Your task —
Your reply should be one number: how many lines of the material contain the word "computer".

======

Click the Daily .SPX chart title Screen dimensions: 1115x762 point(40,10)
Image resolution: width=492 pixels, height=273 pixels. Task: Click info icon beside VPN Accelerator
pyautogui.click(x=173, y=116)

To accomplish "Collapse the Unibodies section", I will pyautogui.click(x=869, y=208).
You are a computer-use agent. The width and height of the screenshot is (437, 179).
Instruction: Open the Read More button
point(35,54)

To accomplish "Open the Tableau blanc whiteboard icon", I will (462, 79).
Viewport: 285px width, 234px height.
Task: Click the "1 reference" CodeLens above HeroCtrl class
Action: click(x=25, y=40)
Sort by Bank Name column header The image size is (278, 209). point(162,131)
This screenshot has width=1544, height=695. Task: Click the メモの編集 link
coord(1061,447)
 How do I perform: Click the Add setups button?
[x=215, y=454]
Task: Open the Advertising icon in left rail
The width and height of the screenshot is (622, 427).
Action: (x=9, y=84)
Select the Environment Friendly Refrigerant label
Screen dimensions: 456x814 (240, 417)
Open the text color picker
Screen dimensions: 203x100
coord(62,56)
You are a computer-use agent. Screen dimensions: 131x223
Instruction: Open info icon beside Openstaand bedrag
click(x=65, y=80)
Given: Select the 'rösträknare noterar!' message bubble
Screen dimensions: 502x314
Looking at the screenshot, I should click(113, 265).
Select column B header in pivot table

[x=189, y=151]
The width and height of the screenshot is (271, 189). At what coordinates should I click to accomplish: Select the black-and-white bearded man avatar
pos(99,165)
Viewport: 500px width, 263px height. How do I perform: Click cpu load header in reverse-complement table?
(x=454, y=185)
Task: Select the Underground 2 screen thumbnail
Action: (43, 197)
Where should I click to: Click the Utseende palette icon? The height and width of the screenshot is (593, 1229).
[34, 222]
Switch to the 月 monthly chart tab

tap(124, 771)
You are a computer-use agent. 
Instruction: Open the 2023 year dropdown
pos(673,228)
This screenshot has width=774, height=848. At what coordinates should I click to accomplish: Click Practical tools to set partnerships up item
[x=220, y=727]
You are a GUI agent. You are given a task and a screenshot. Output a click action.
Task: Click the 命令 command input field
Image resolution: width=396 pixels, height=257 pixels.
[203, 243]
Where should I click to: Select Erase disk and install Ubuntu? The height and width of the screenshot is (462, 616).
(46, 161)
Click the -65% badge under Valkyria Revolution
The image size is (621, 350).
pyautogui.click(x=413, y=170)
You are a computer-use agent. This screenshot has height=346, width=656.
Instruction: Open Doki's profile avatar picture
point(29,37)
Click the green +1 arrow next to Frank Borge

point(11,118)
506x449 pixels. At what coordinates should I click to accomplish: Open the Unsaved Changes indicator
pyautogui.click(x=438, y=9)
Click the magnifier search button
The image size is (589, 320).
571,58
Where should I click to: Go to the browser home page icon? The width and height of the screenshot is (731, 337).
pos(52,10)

======

Task answer —
4